____ Given text

5.11 REGISTRATION STATEMENT. Old Kent agrees to prepare and file
with the SEC under the Securities Act, the Registration Statement and the
related Prospectus and Proxy Statement included as a part thereof covering
the issuance by Old Kent of the shares of Old Kent Common Stock as
contemplated by this Plan of Merger, together with such amendments as may
reasonably be required for the Registration Statement to become effective.
Old Kent agrees to provide First Evergreen with reasonable opportunities to
review and comment upon the Registration Statement, each amendment to the
Registration Statement, and each form of the Prospectus and Proxy Statement
before filing. Old Kent agrees to provide First Evergreen, upon request,
with copies of all correspondence received from the SEC with respect to the
Registration Statement and its amendments and with all responsive
correspondence to the SEC. Old Kent agrees to notify First Evergreen of
44
any stop orders or threatened stop orders with respect to the Registration
Statement. First Evergreen agrees to provide all necessary information
pertaining to First Evergreen and First Evergreen Bank promptly upon
request, and to use all reasonable efforts to obtain the cooperation of
First Evergreen's independent accountants and attorneys in connection with
the preparation of the Registration Statement.
5.12 OTHER FILINGS. Old Kent agrees to prepare and file with the
Federal Reserve Board and each other regulatory agency having jurisdiction
all documents reasonably required to obtain approval of or consent to
consummate the Merger. Old Kent agrees to provide First Evergreen with
reasonable opportunities to review and comment upon such documents before
filing and to make such amendments and file such supplements thereto as
First Evergreen may reasonably request. Old Kent shall provide First
Evergreen with copies of all correspondence received from these agencies
and all responsive correspondence sent to these agencies.

________

(Short problem A)
Reproduce word for word the part of the passage on registration and filings starting at "5.11 REGISTRATION STATEMENT." and ending at "to become effective.".
(Short problem B)
Answer these questions from the passage on registration and filings:
(i) Under which act does Old Kent agree to file the Registration Statement with the SEC?
(ii) What information does First Evergreen agree to provide promptly upon request?
(iii) Which board is named in section 5.12 as a body with which Old Kent will file documents?

____ Supplied material

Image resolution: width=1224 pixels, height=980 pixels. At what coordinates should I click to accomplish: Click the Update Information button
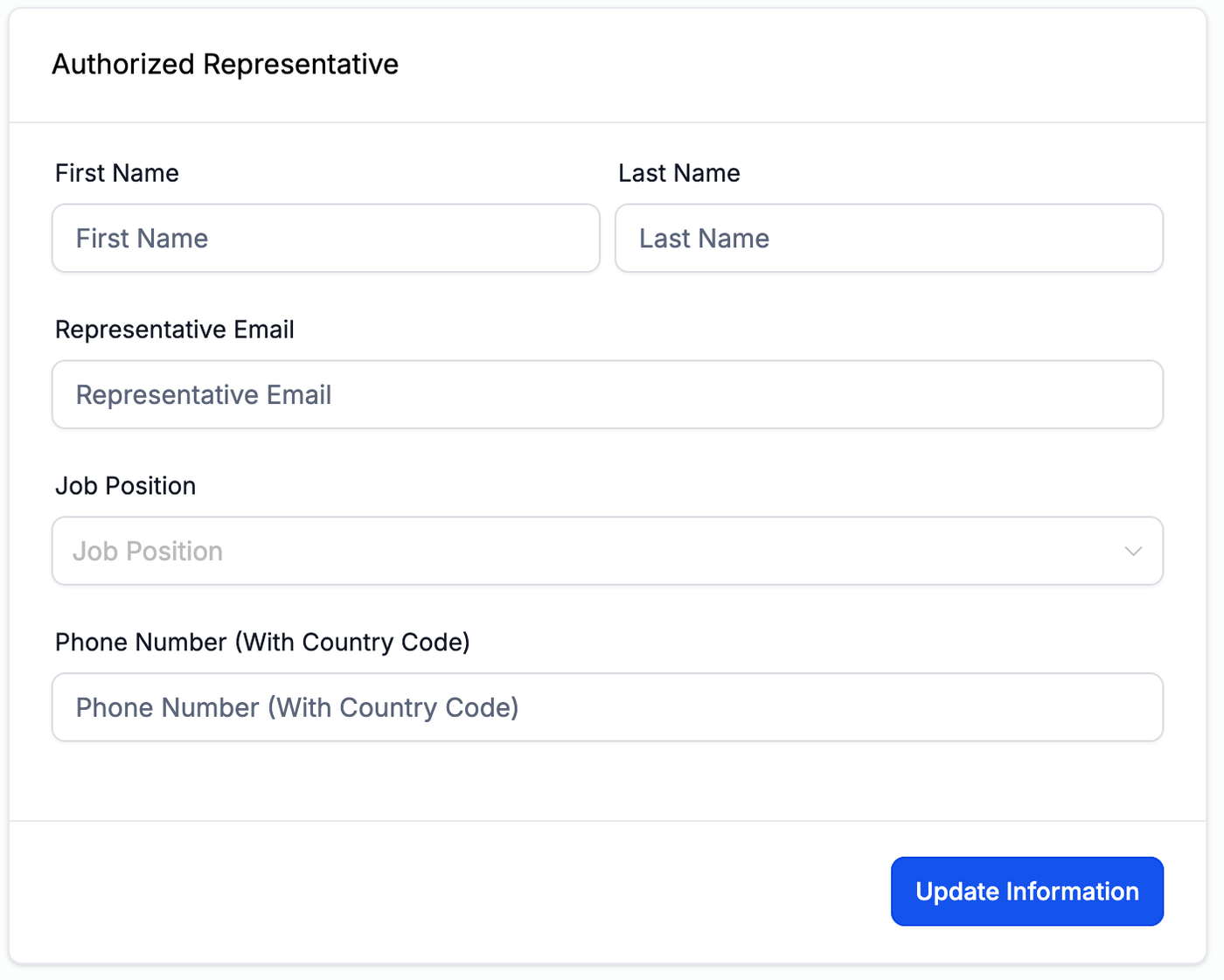coord(1026,892)
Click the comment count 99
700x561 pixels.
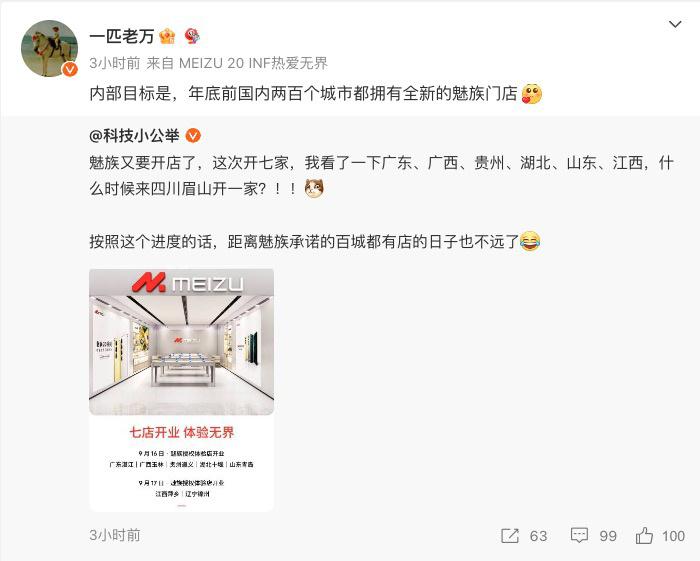[608, 536]
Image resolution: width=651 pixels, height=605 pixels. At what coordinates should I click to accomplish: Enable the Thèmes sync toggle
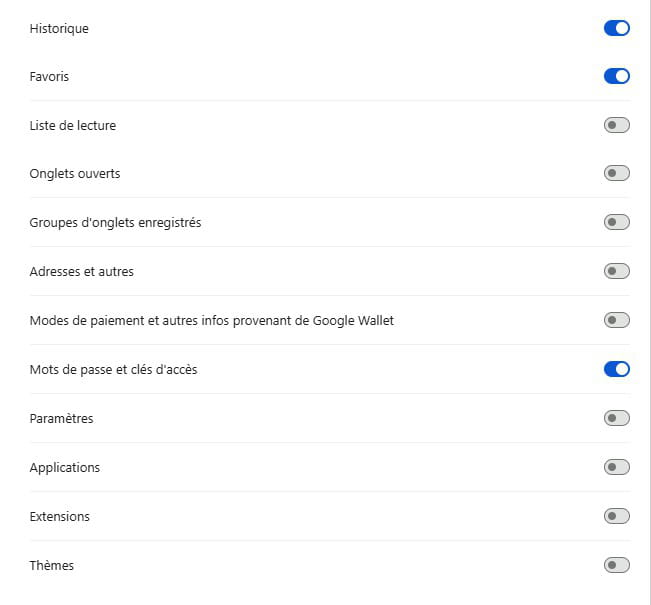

________

(Expected output A)
5.11 REGISTRATION STATEMENT. Old Kent agrees to prepare and file
with the SEC under the Securities Act, the Registration Statement and the
related Prospectus and Proxy Statement included as a part thereof covering
the issuance by Old Kent of the shares of Old Kent Common Stock as
contemplated by this Plan of Merger, together with such amendments as may
reasonably be required for the Registration Statement to become effective.

(Expected output B)
(i) The Securities Act.
(ii) All necessary information pertaining to First Evergreen and First Evergreen Bank.
(iii) The Federal Reserve Board.